五千年の歴史を持つ中国には、四字熟語や故事成語とは別に、庶民の暮らしから生まれた口語の「諺語(ヤンユー)」「俗語(スーユー)」が数多く残っています。
「中国のことわざ」には、農耕文化に根ざした処世術と、家族や隣人との付き合い方、そして率直なユーモアが息づいています。

「一分耕せば、一分の収穫がある」という地道な教えから、「金があれば鬼にも石臼を挽かせられる」という皮肉まで。
今回は、四字熟語や故事成語とは異なる、口語的な諺語・俗語から有名なことわざ27選を、意味・由来・カタカナ読み付きで解説します。

【人生観・運命】先の見えない世を生きる

世の中の不確実さを見つめ、環境を変える勇気や物事の積み重ねを説く言葉が残っています。

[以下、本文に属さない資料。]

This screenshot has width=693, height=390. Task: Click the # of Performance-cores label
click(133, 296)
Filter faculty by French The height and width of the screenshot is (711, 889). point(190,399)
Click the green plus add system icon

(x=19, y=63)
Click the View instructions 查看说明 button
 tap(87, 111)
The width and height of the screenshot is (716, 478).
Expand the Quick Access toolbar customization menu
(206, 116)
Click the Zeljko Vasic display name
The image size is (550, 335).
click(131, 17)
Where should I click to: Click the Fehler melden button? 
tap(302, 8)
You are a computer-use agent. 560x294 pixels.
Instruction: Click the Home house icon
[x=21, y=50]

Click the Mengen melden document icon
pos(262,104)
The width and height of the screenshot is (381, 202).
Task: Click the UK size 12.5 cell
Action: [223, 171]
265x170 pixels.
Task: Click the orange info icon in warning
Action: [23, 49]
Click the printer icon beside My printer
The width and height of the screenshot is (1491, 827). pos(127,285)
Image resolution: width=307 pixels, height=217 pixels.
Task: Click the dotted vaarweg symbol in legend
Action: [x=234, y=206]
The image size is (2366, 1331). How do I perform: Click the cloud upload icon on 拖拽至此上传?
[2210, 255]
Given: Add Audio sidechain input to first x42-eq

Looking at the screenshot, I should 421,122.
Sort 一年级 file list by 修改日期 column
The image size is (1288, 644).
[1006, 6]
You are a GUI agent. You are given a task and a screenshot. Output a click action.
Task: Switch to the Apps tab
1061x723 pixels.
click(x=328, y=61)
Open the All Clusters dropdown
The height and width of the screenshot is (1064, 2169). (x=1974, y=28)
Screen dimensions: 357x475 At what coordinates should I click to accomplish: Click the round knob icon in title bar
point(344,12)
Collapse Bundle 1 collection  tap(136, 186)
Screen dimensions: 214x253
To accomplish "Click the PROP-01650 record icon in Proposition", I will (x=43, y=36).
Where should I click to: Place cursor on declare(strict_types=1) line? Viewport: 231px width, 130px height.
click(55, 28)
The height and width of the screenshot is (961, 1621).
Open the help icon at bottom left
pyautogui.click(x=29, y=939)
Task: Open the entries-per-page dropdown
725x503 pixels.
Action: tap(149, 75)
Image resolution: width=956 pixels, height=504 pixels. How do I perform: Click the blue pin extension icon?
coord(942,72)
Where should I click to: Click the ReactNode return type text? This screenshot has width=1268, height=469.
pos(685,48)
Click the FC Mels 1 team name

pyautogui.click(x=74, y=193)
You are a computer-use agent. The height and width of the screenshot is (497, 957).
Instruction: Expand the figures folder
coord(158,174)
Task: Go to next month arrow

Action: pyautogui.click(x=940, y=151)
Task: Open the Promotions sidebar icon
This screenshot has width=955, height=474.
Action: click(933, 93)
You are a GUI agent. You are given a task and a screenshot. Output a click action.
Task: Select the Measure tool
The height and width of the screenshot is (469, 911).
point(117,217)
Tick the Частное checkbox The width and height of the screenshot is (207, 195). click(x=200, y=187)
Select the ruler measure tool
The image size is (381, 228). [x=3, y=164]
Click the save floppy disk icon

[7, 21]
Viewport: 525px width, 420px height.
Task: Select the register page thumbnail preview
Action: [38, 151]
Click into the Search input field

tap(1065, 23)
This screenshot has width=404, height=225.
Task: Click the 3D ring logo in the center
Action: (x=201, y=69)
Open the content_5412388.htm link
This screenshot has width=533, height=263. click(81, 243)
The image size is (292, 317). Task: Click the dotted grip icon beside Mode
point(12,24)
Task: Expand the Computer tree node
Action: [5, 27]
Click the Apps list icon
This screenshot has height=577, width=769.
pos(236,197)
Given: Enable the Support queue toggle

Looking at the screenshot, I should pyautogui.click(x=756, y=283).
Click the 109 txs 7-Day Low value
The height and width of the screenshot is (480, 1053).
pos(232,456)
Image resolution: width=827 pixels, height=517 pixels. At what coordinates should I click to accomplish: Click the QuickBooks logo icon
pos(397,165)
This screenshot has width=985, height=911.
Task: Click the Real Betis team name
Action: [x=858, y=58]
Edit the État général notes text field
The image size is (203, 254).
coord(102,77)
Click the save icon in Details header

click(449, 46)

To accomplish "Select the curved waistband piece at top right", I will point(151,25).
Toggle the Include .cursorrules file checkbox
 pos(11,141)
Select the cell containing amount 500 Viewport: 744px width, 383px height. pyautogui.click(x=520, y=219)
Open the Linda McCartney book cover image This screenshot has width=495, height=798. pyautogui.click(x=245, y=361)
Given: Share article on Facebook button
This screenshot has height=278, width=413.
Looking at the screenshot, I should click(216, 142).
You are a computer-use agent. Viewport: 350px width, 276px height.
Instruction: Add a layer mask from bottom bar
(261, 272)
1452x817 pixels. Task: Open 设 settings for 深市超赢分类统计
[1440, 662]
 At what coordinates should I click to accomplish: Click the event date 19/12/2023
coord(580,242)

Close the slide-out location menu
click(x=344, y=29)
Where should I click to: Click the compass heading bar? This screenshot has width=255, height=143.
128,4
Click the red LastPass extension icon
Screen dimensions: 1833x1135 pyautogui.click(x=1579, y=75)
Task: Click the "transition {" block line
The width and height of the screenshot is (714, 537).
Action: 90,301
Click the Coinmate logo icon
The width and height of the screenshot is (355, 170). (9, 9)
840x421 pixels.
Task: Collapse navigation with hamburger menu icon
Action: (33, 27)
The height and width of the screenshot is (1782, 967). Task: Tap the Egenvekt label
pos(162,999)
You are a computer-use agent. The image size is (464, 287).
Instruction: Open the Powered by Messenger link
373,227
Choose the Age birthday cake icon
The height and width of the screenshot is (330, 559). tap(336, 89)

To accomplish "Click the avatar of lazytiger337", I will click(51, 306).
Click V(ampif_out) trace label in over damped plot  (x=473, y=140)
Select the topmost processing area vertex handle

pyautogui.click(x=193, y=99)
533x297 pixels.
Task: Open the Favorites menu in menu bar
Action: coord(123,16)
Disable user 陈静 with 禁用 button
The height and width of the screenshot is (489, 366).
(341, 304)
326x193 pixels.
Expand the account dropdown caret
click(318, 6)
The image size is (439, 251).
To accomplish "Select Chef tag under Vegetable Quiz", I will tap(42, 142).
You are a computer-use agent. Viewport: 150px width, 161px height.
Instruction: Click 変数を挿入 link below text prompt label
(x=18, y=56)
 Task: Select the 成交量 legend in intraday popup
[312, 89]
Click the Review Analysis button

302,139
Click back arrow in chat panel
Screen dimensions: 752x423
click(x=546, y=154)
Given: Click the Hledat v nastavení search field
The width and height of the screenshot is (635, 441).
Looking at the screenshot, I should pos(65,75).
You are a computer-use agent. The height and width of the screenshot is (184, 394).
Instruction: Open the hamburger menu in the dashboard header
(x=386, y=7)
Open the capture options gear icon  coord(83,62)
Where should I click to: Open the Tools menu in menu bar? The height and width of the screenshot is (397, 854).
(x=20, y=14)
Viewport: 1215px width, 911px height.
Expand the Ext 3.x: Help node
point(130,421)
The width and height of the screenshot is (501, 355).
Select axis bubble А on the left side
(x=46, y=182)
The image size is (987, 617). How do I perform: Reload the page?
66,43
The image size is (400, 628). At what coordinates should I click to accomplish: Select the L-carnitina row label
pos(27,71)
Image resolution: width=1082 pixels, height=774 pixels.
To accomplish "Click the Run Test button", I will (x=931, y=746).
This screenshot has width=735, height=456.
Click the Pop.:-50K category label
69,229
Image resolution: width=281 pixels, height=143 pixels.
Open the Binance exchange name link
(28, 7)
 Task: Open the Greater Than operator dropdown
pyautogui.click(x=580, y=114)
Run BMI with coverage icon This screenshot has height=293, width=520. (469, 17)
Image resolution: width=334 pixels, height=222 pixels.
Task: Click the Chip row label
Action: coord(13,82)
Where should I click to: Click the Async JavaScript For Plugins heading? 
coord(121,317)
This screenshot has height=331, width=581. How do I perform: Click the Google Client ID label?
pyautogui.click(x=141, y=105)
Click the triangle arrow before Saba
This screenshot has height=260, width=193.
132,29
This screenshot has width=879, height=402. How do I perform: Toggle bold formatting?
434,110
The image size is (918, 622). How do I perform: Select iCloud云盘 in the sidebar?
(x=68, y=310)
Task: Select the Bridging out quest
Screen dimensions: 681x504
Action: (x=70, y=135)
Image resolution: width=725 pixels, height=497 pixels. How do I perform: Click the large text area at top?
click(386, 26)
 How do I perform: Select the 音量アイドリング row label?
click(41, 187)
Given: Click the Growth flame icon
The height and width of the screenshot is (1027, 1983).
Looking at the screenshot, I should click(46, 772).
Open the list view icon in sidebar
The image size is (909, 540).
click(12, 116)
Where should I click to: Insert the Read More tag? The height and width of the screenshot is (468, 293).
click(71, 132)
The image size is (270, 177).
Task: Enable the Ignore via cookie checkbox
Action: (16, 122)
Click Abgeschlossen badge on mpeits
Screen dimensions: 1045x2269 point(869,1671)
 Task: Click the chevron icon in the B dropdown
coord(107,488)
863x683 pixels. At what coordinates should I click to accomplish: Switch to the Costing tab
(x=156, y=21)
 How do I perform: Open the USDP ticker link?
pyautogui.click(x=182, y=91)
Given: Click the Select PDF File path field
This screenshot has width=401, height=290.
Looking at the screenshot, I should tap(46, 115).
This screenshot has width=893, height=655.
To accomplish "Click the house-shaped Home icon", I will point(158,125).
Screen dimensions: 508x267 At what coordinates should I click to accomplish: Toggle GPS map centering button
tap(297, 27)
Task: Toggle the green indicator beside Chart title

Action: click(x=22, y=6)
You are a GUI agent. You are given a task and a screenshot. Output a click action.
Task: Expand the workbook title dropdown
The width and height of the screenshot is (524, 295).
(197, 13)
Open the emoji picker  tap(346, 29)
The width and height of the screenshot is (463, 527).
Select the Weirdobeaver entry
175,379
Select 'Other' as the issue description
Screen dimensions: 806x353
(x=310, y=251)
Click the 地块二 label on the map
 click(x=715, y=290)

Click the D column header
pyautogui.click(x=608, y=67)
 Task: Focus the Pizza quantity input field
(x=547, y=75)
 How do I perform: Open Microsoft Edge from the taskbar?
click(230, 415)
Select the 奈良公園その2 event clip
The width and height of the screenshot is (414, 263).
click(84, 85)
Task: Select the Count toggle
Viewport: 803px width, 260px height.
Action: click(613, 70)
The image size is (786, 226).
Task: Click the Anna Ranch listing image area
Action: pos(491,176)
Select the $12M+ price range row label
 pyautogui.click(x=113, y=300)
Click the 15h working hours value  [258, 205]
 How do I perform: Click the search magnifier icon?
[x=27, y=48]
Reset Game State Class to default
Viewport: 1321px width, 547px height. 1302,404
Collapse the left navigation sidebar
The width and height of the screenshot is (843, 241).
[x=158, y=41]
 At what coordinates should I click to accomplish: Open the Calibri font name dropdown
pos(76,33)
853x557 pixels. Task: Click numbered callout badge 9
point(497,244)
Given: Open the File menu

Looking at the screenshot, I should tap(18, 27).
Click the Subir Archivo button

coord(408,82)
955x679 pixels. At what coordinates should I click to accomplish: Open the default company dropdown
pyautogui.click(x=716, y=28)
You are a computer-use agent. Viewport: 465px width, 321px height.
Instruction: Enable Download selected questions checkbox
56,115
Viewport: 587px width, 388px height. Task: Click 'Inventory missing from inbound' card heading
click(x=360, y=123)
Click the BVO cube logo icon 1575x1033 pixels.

天には予測できない風雲があり、人には朝夕の禍福がある

天有不测风云,人有旦夕祸福
(ティエンヨウ・ブーツォ・フォンユン、レンヨウ・ダンシー・フオフー)

世の中は何が起こるか分からない、という人生の不確実性を説く言葉。今も日常会話や文章で頻繁に使われます。

木は移すと枯れるが、人は場所を変えれば活きる

树挪死,人挪活
(シューヌオスー、レンヌオフオ)

環境や仕事を変える勇気が、人生を好転させるという処世訓。転職や住み替えを後押しする文脈でよく使われます。

人は高い所へ向かい、水は低い所へ流れる

人往高处走,水往低处流
(レンワンガオチューゾウ、シュイワンディーチューリウ)

人には向上心があって当然だという、ごく日常的な言い回し。転職や出世を後押しする際によく使われます。

三尺の氷は、一日の寒さでできたものではない

冰冻三尺,非一日之寒
(ビンドンサンチー、フェイイーリージーハン)

ローマは一日にして成らず
大きな問題や結果は、長い時間の積み重ねによって生じるというたとえ。物事の背景を軽視しないよう戒める際に使われます。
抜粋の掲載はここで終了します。